Texte fourni =
------

Sous l’empire des revues (1|6). Leur pouvoir est immense. Elles font et défont les carrières des chercheurs. Elles servent à classer les pays, les universités ou les individus. Elles génèrent de juteux profits. Elles, ce sont les revues scientifiques. Quarante mille dans le monde (dont 33 000 en anglais), pour 3 millions d’articles de recherche publiés chaque année et près de 10 milliards d’euros de chiffre d’affaires en 2017, selon l’Association internationale des éditeurs scientifiques, techniques et médicaux. En ajoutant les livres, les bases de données professionnelles… le marché pèse près de 23 milliards d’euros, soit plus que le marché de la musique (17 milliards d’euros en 2018).
Pourtant le secteur traverse de sévères turbulences car ses titres parfois multicentenaires, devenus des acteurs incontournables de la recherche, se voient critiqués pour leur lucrativité, les failles de leur contrôle qualité ou les barrières qu’elles mettent à l’accès à la connaissance. Au point que des alternatives éditoriales commencent à les bousculer. Avant que ces géants ne deviennent peut-être des dinosaures, Le Monde dresse cet été le portrait de six d’entre eux.
A commencer par l’un des plus vénérables, la souvent dénommée « prestigieuse revue Nature », qui fêtera en novembre son 150e anniversaire.
« Ceux qui débinent Nature sont les premiers à rêver d’y être publiés », tempête Philippe Froguel, professeur d’endocrinologie-diabétologie au CHRU de Lille et à l’Imperial College de Londres. Comment mieux souligner la relation amour-haine suscitée par le célèbre journal ?
Course au profit
Côté « amour », il y a plus de 412 000 lecteurs et 53 000 abonnés. Une couverture large de toutes les sciences, que lui disputent seulement les concurrentes américaines, Science et Les comptes rendus de l’Académie des sciences américaine (PNAS). Il y a surtout une longue liste de travaux ayant marqué l’histoire, comme les découvertes du premier australopithèque (1925), du neutron (1932), de la désintégration de l’uranium (1939), de la double hélice de l’ADN (1953), du premier laser (1962), de la dérive des continents (1963), du trou dans la couche d’ozone (1985), des fullerènes (1985), de la brebis clonée Dolly (1997), ou encore le décryptage du génome humain (2001)…
Côté « haine », on trouve un taux de rejet de 92 %, qui fait beaucoup de déçus et peu d’élus : seuls 800 articles sont publiés chaque année pour 10 000 reçus environ. On lui reproche aussi une course au profit car elle appartient à l’un des cinq plus gros éditeurs commerciaux, l’allemand Springer, qui depuis le rachat du journal en 2015 s’est rebaptisé Springer Nature. Le groupe a eu un chiffre d’affaires de 1,64 milliard d’euros en 2017 selon le quotidien Handelsblatt, pour 374 millions de bénéfices. « C’est regrettable que ce qui compte désormais c’est l’endroit où un article est publié et pas son contenu », peste un physicien… ayant déjà publié dans Nature et qui tient à garder l’anonymat. La recherche du sensationnel, que la revue réfute formellement, lui est aussi reproché, conduisant parfois à des publications de travaux pas aussi révolutionnaires qu’annoncés.

------

(Données collectées)
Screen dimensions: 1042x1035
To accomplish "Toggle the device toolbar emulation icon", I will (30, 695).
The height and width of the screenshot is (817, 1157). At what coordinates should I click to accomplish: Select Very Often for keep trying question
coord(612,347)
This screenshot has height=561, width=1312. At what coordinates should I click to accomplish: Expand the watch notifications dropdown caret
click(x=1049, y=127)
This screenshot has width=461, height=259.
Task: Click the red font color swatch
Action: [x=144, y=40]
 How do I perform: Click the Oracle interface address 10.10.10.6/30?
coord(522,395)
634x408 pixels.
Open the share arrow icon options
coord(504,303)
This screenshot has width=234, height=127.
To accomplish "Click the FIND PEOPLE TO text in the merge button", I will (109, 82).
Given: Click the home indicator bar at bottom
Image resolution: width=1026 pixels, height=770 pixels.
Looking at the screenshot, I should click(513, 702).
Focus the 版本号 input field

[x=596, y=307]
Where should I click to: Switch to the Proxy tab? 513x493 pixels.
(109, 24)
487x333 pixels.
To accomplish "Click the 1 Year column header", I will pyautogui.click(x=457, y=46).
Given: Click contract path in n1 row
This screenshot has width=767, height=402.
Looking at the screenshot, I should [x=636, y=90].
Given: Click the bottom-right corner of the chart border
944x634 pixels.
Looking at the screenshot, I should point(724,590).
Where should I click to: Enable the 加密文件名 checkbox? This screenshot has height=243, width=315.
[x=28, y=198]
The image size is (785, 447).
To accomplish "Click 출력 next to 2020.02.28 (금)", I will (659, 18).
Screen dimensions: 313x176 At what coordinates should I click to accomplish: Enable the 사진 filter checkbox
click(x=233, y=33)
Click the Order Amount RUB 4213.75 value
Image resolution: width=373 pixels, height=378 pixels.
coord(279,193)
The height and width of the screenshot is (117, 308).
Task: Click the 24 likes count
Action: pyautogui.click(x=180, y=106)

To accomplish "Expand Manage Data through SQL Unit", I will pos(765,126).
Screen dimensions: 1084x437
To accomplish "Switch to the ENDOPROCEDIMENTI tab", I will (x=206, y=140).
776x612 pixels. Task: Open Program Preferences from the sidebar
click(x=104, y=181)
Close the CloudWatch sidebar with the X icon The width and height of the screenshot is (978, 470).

------

Série de tâches =
a) Les affirmations suivantes concordent-elles avec le texte sur la revue Nature ? Répondez par oui ou non à chacune, en citant les mots décisifs du texte. (i) Nature fêtera en novembre son 150e anniversaire. (ii) Nature publie environ 10 000 articles par an. (iii) Springer a racheté le journal en 2015.
b) Recopiez le passage du texte sur la revue Nature qui commence par « Pourtant le secteur » et se termine par « six d’entre eux. », en substituant « fossiles » à « dinosaures ».
c) Indiquez, s'il vous plaît, le taux de rejet de Nature selon le texte sur la revue Nature.
Le relevé n'est d'aucune utilité ici.

Réponses aux tâches =
a)
(i) Oui : « qui fêtera en novembre son 150e anniversaire ».
(ii) Non : « seuls 800 articles sont publiés chaque année pour 10 000 reçus environ ».
(iii) Oui : « depuis le rachat du journal en 2015 ».

b)
Pourtant le secteur traverse de sévères turbulences car ses titres parfois multicentenaires, devenus des acteurs incontournables de la recherche, se voient critiqués pour leur lucrativité, les failles de leur contrôle qualité ou les barrières qu’elles mettent à l’accès à la connaissance. Au point que des alternatives éditoriales commencent à les bousculer. Avant que ces géants ne deviennent peut-être des fossiles, Le Monde dresse cet été le portrait de six d’entre eux.

c) 92 %.